Another example — an individual or organization might purchase a couple of hundred acres of forest land in a developing area to help maintain green space, and then put the land in classified forest. This results in a low property tax rate under state law. The local government might be unhappy, and condemn the forestland and then transfer to a livestock producer who needs a large tract of land to build a CAFO, so that setback rules can be observed. Once again, the sole public benefit is an increase in property taxes.
A disturbing part of these scenarios is that the government is interfering in the real estate market. In the ‘cozy beach bungalow’ case, one would suppose that the owners would likely sell if the price offered was enough, but the final say-so is in the property’s owners. The private or ngo owned forest preserve is even more disturbing because there’s no way natural areas preservation can compete with commercial applications. Unfortunately, it’s not unusual for local governmental units to resent the tax breaks granted to classified forest (for example) and because there are no homes in the forested areas, there wouldn’t be any protection.
If one reads Kelo narrowly — that the condemnation must be part of an integrated plan — then it’s not too alarming. But if it’s read to allow local governments to act as a kind super-realtor, then it can and probably will work some mischief.
B Havens says
Back to the original column… perhaps the premis should have been “When is it ethical to take *one* person’s property?”

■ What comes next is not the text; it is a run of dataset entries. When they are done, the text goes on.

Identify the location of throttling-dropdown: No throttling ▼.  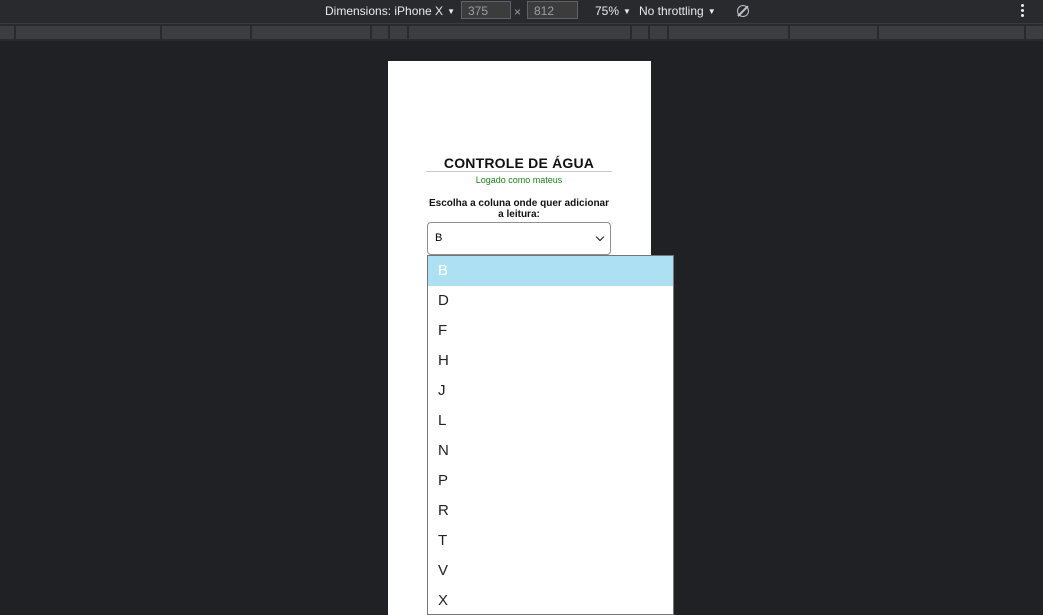
(678, 12).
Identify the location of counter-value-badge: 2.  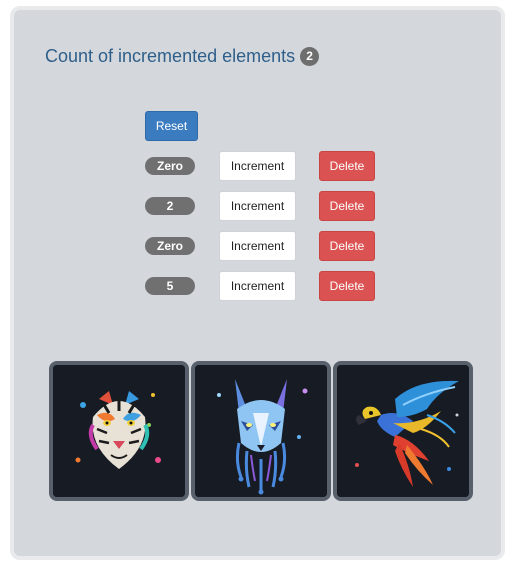
(170, 206).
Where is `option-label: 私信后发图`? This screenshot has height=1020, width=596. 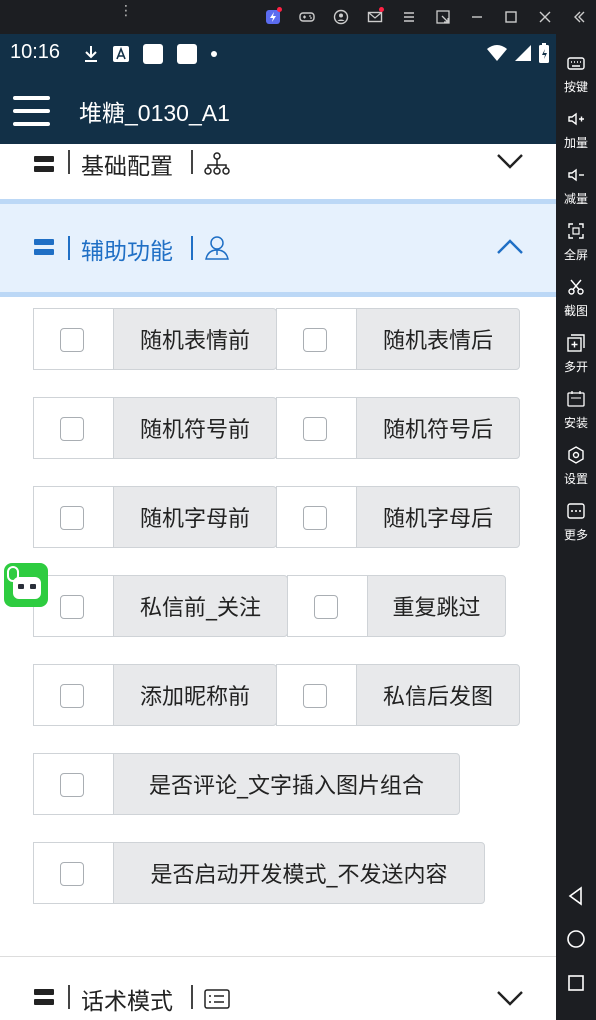 option-label: 私信后发图 is located at coordinates (438, 695).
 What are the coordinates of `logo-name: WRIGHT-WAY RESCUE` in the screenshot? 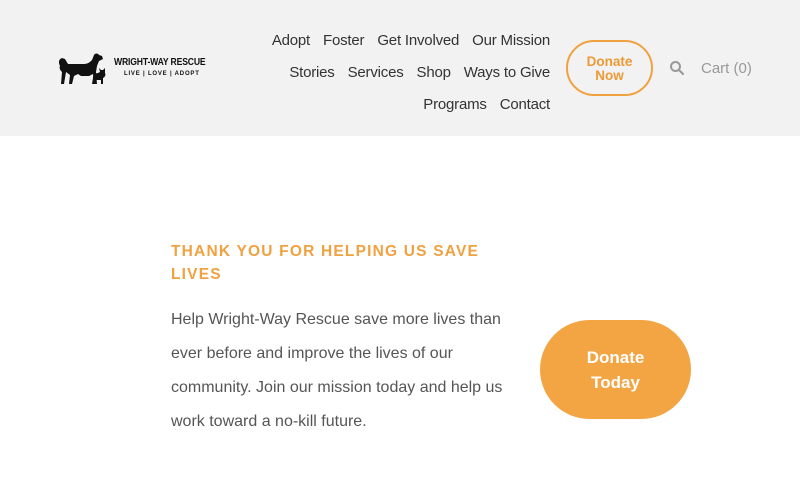 It's located at (160, 62).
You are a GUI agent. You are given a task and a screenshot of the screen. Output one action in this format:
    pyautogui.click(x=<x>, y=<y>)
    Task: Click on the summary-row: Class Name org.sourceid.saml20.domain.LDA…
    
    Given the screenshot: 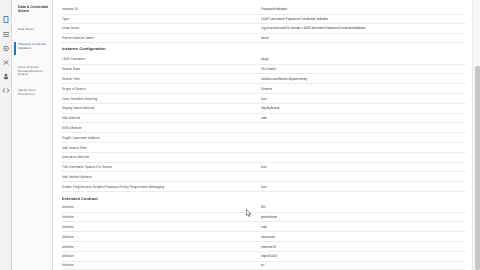 What is the action you would take?
    pyautogui.click(x=264, y=29)
    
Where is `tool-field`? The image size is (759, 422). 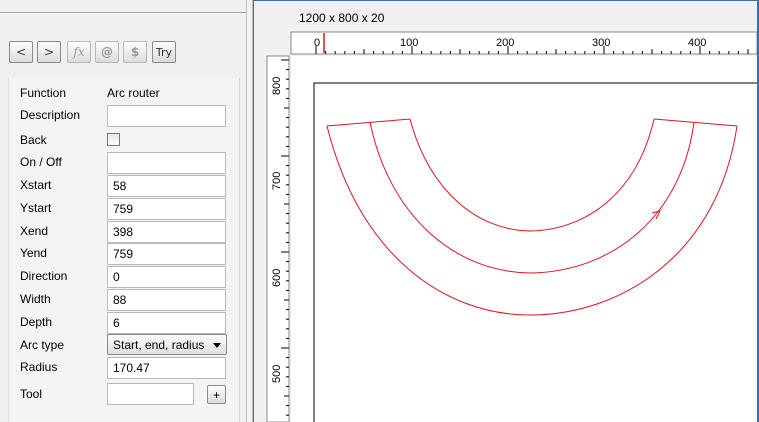 tool-field is located at coordinates (150, 394).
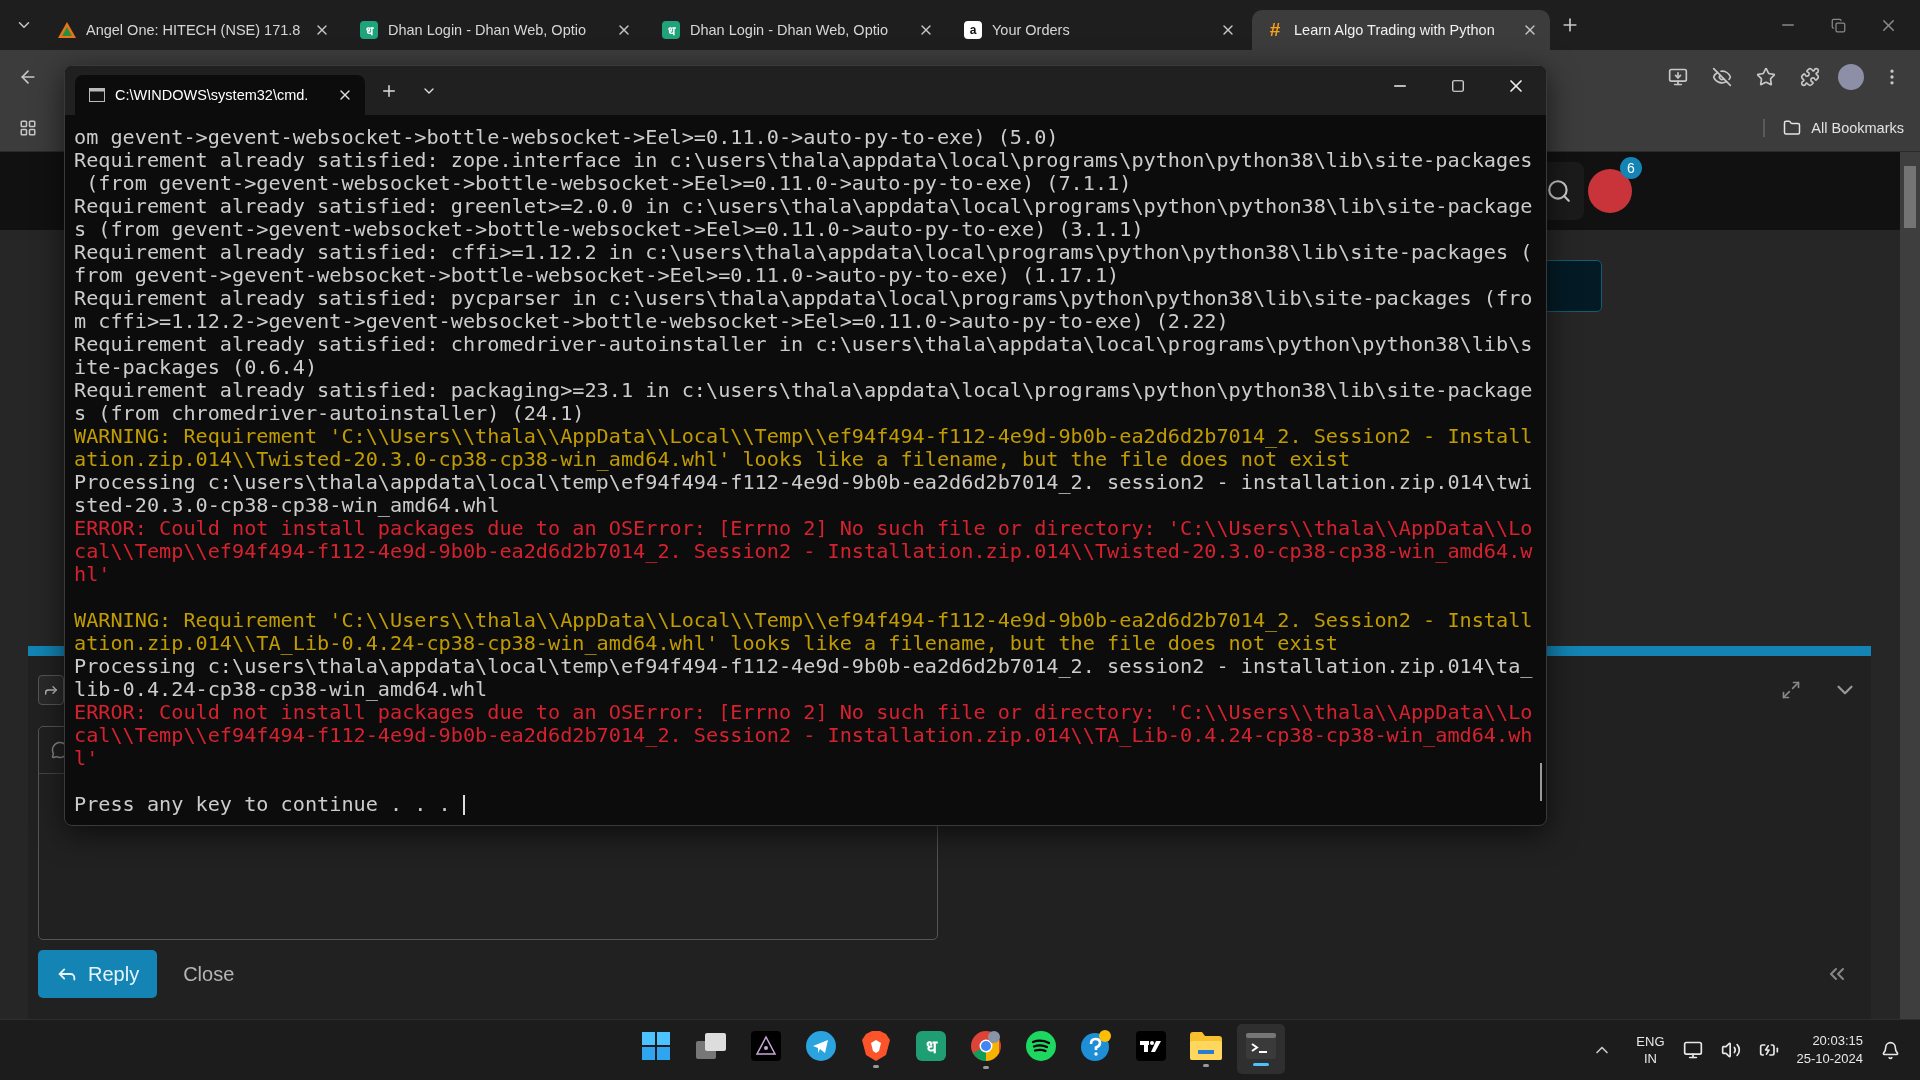  What do you see at coordinates (766, 1046) in the screenshot?
I see `pyramid-icon` at bounding box center [766, 1046].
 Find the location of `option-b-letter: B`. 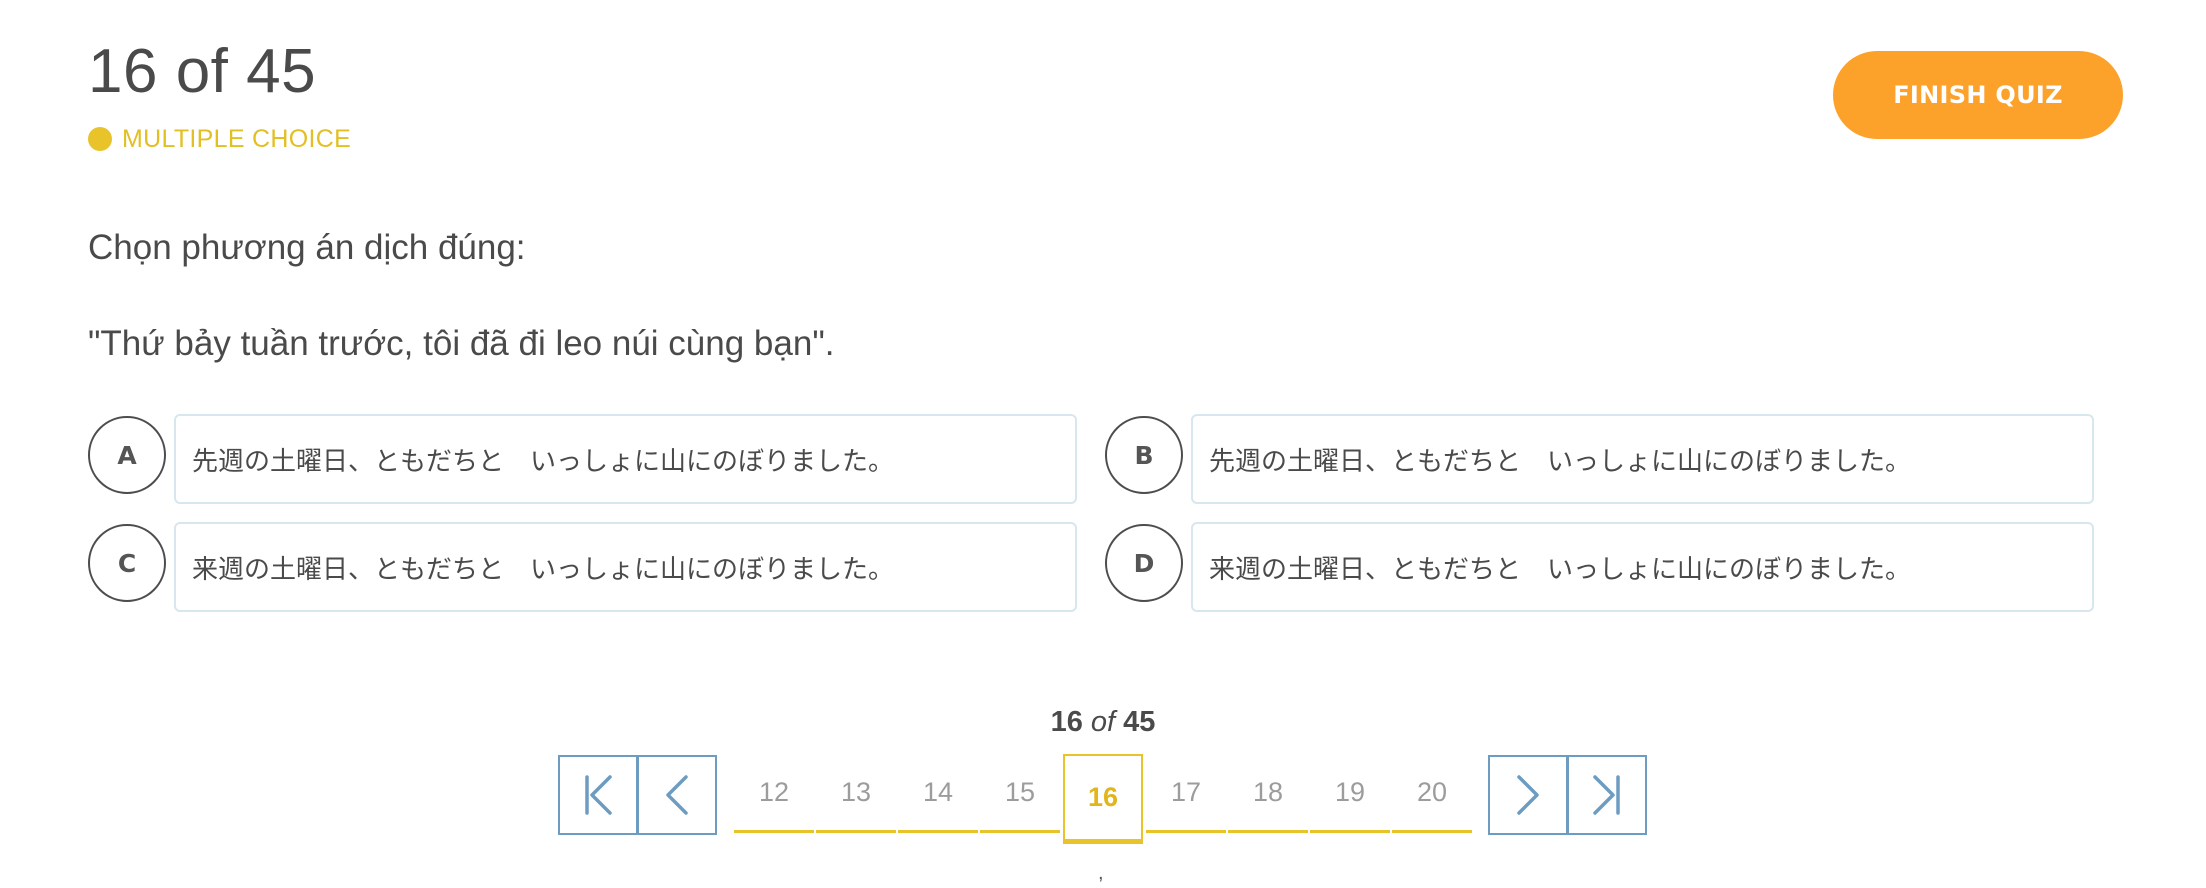

option-b-letter: B is located at coordinates (1144, 455).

Doug: “The government takes our private property in the form of taxes every day when it takes sales taxes…”
Brenda: If eminent domain is a tax, it is a perceivably inequitable tax.
Is it the taking of real property vs. personal property that sets people afire (actually, from some of the comments, I see that that *is* a factor), or is it the taking from person X when you aren’t taking from everyone else?
Diphda says
Under the law, a taking only occurs when the government takes substantially all your property. Taking all your property is fundamentally different from giving up your property in taxes.
If you don’t like your taxes you are free to work the process and elect people who will take less or even none. Near me there is a town that voted to disincorporate itself to eliminate town taxes.